Guangchuan shu ba (Guangchuan book postscripts) was written by Dong You. Dong You (whose dates of birth and death are unknown), courtesy name Yanyuan, was a native of Dongping (in present-day Shandong). During the Zhenghe era (1111‒18) of Emperor Huizong of Southern Song, he was appointed as an attendant at Huiyouge, the imperial library. Guangchuan (in present-day Hebei) in the title was the place from which his prominent family originated and which he used almost as a style name. A connoisseur of painting, calligraphy, and epigraphy, Dong You wrote several works, including Guangchuan cang shu zhi (Records of books held by Guangchuan), Guangchuan shi gu (The classic account of poetry by Guangchuan), Guangchuan hua ba (Postscripts to paintings by Guangchuan), and this work.

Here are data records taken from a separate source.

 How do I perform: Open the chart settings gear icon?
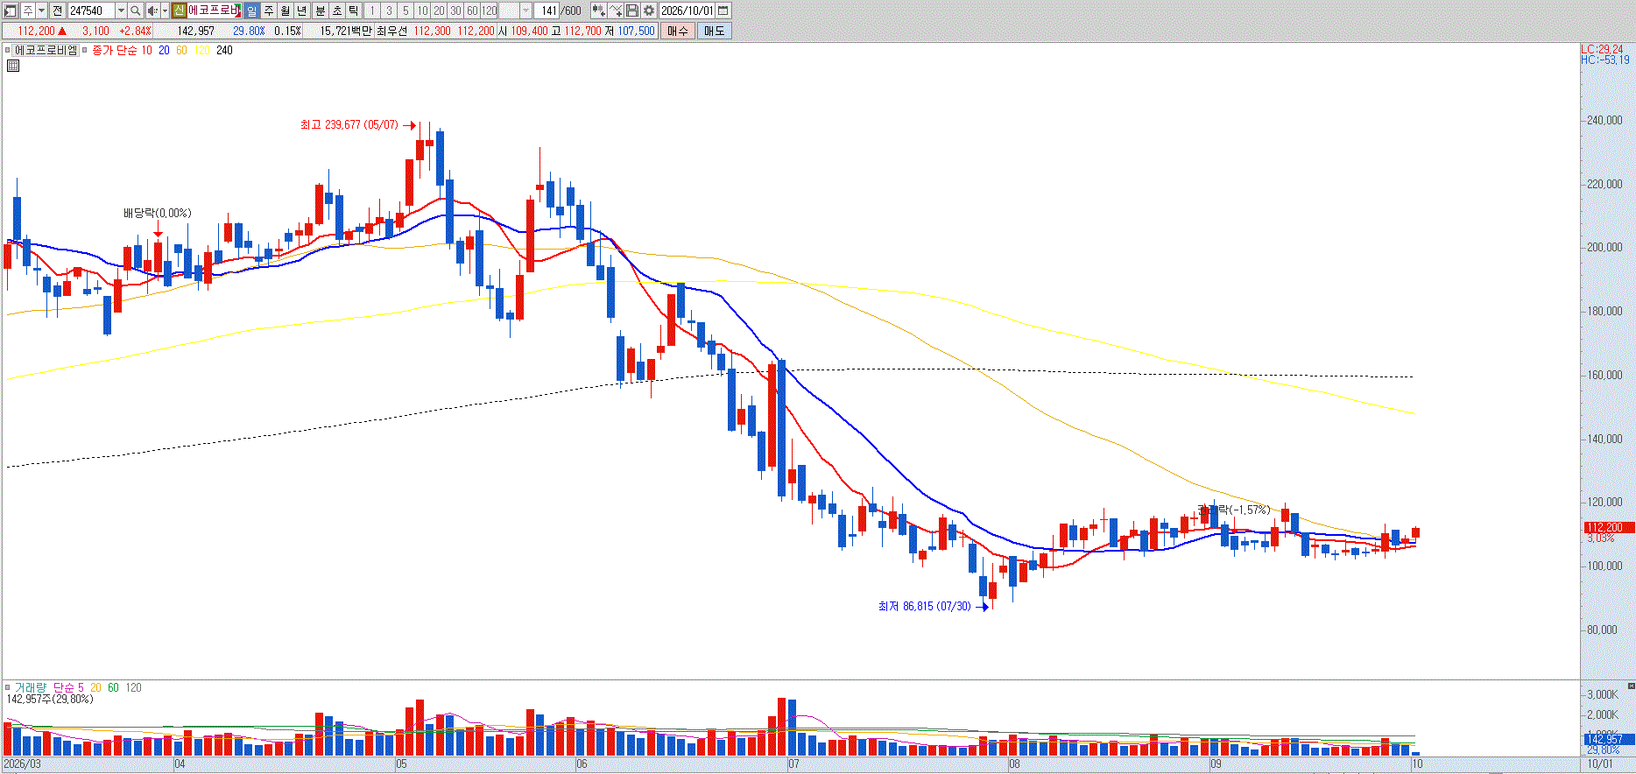coord(648,11)
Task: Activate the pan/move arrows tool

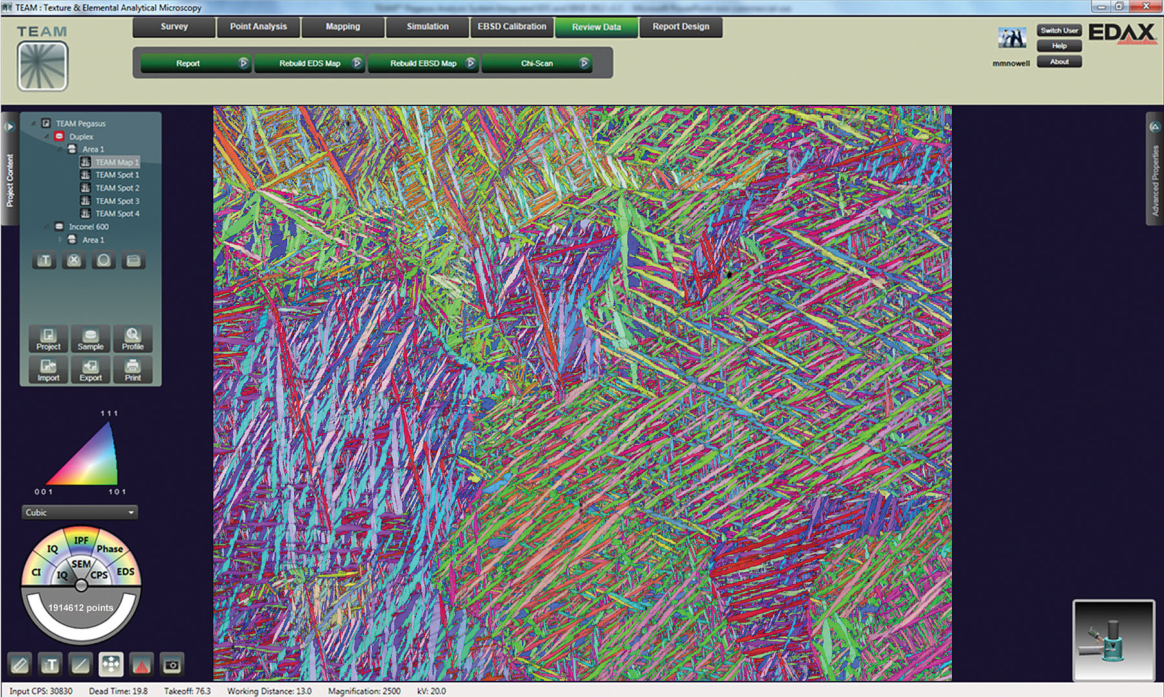Action: 111,664
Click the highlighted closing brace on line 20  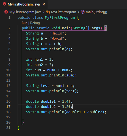23,122
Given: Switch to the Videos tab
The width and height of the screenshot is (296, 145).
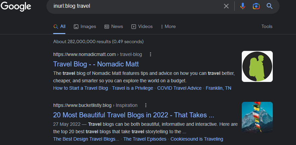Looking at the screenshot, I should point(142,26).
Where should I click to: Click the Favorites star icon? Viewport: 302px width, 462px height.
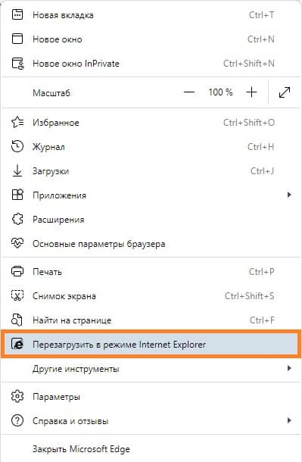pos(17,122)
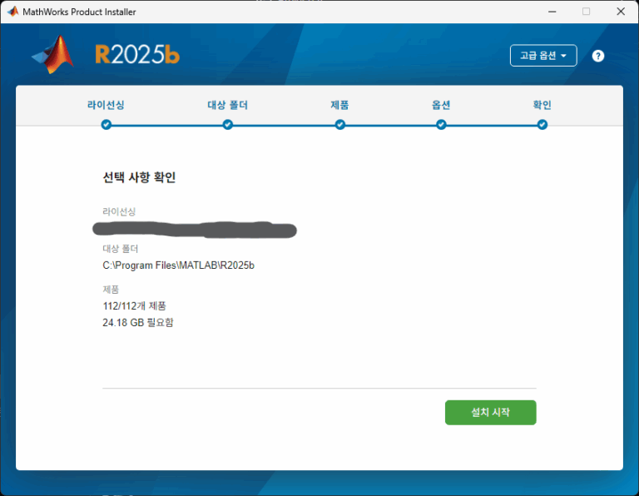
Task: Open the 옵션 step label
Action: [x=441, y=105]
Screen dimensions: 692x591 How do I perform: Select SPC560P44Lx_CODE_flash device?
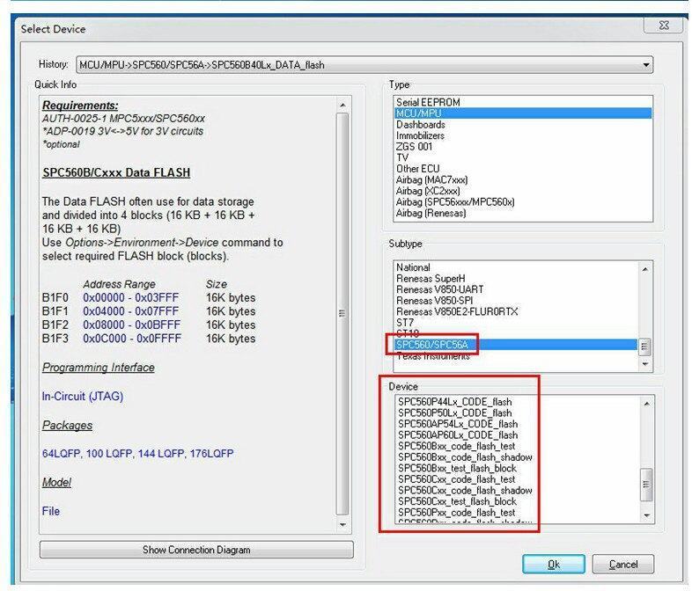pos(454,402)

Among the works on studying and explaining Southern Song inscriptions, these last two were especially well received and highly recommended through many generations. Guangchuan shu ba is Dong’s work on Chinese bronze, jade, and stone tablet inscriptions, with his critical comments on the appreciation of these inscriptions. The first five juan deal with the inscriptions on bronze bells, vessels, and stone, dating from the pre-Qin up to the Han. The second five juan deal with inscriptions from the Wei, Jin, Northern and Southern Dynasties, Sui, up to the Tang, and Northern Song. Dong’s work has a total of 226 examples. As this work was issued at an early date, many of the inscriptions recorded in it are no longer in existence. Thus it has high value for having preserved historical resources that are otherwise lost. Dong You’s discourses are precise and appropriate. He discusses every aspect of research on bronze bells and vessel inscriptions, the authentication of stele inscriptions, and the evolvement of calligraphic styles. Guangchuan shu ba is an important work for connoisseurship in the history of Chinese art.